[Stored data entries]
++++++++

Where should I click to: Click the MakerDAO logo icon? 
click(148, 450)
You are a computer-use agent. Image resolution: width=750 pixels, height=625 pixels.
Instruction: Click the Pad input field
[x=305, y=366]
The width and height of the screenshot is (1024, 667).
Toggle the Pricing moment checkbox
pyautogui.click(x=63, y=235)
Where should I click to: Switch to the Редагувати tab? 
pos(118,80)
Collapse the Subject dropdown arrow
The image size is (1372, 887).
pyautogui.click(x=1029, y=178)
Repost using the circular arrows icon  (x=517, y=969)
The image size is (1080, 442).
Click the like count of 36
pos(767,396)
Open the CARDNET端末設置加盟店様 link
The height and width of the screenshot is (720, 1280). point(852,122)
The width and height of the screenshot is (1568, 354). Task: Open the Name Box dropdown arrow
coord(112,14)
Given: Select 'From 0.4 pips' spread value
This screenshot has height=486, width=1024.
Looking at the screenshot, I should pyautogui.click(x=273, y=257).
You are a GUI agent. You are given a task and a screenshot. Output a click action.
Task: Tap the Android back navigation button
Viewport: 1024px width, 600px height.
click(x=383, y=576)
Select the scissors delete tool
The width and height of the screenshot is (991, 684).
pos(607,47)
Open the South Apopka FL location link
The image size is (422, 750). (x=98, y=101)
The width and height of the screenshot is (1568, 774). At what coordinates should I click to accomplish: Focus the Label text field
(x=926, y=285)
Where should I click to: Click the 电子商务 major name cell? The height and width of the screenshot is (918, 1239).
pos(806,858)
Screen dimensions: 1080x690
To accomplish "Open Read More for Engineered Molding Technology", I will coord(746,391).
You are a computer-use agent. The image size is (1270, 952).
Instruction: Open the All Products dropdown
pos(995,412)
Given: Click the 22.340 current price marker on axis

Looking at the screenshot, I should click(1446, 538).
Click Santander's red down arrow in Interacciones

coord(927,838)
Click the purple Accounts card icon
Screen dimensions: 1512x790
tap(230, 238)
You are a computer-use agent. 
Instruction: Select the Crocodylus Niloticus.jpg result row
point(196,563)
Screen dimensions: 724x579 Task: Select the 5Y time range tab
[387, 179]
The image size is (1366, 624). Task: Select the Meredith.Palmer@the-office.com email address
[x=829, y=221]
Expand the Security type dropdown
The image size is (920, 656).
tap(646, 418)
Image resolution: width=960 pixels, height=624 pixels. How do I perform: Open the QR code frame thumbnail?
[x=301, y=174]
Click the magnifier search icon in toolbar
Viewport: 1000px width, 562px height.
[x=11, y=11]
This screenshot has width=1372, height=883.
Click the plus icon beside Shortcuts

++++++++

- About this exercise:
The word to find is "agent". Copy every line of the records that holds it.

- Answer area:
You are a computer-use agent. Image resolution: width=750 pixels, height=625 pixels.
You are a GUI agent. You are given a task and a screenshot. Output a click action.
You are a computer-use agent. The image size is (1270, 952).
You are a computer-use agent. 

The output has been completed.